Soon came the crowning opportunity of any career in diplomacy - election as presiding officer of the General Assembly, the only principal U.N. organ where all member states are represented on the basis of sovereign equality. The rooster of those who have served is a veritable who's who of world diplomats. Then, only one female (India's Vijaya Lakshimi Pandit) and two Africans (Tunisia's Mongi Slim, and Ghana's Alex Quaison-Sackey) had enjoyed the distinction.
Given her familiarity with the terrain and the actors at the U.N. it seemed natural that she would aspire to the office. But first, she had to secure the support of her home government and the African caucusing group. It was an uphill struggle as she later related. Doubt was in the air at the State Department and elsewhere in Monrovia as to whether she was ready for such a responsibility. Confident in her own abilities, however, she never relented in waging a most vigorous campaign on both the Liberian and African fronts. With President Tubman's eventual support, coupled with the softening of extra-Liberian reticence, she prevailed.
Mrs. Brooks was formally elected 16 September 1969 as President of the Twenty Fourth Regular Session of the U.N. General Assembly.
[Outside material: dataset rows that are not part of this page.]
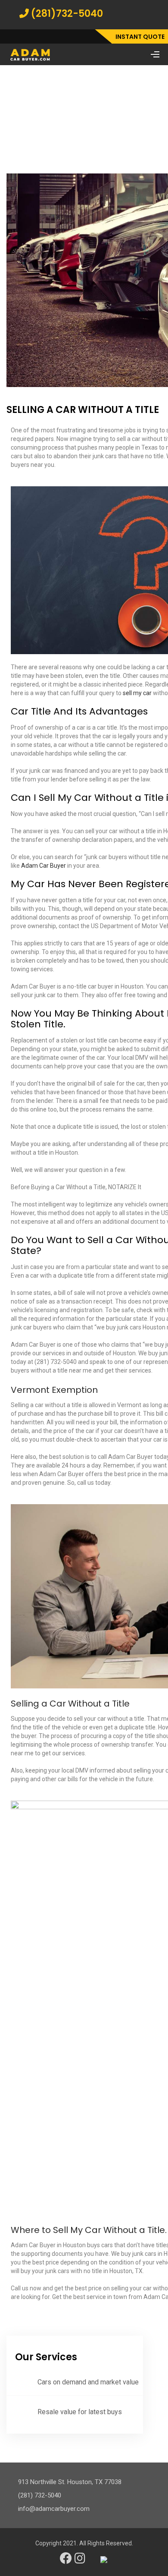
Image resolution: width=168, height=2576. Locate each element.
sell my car (137, 693)
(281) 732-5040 (39, 2495)
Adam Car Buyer (43, 865)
Though a large number of African states had by then attained independence, a colonial residue persisted notably white minority rule in southern Africa. These joined other agenda items to test her mettle as she presided over the world body. In her closing speech as Assembly President she laid down a challenge as she declared: "If much remains to be done, new avenues to be explored, new attitudes and ideas to be found, we have given the direction to future assemblies."
Ambassador Brooks remained at the State Department (Ministry of Foreign Affairs) through the mid-1970s, accepting an appointment in 1975 as the Permanent Representative of Liberia to the United Nations. Two years later President Tolbert appointed her the first female Associate Justice of the Supreme Court of Liberia. She served on the Court until the 1980 coup d'etat.
Pace-setter diplomat at home, across and beyond the African continent, she blazed the trail for those that followed in a now established Liberian diplomatic corps - Eugenia W. Stevenson (former Ambassador to Germany, and the USA); Neh Dukuly Tolbert (former Ambassador to France, and current to China); Abeodu Bowen Jones (former Ambassador to the U.N.); Edith Bowen Carr (former Ambassador to France); Lois Lewis Brutus (current Ambassador to South Africa); Vivian Wreh (current Ambassador to Cote d'Ivoire); Sadia Massaquoi Bangura (current Ambassador to Germany) and Yongor Tellewoda (current Ambassador to the European Union).
Angie Brooks has left us an enviable legacy - personal qualities of hard work, fortitude and determination; professional competence and dedication; role model for our aspiring young women. In the United Nations and other archives are the full records of service of this remarkable Liberian woman. Her career is worthy of a book-length account. It is my earnest hope that someone will rise to this challenge.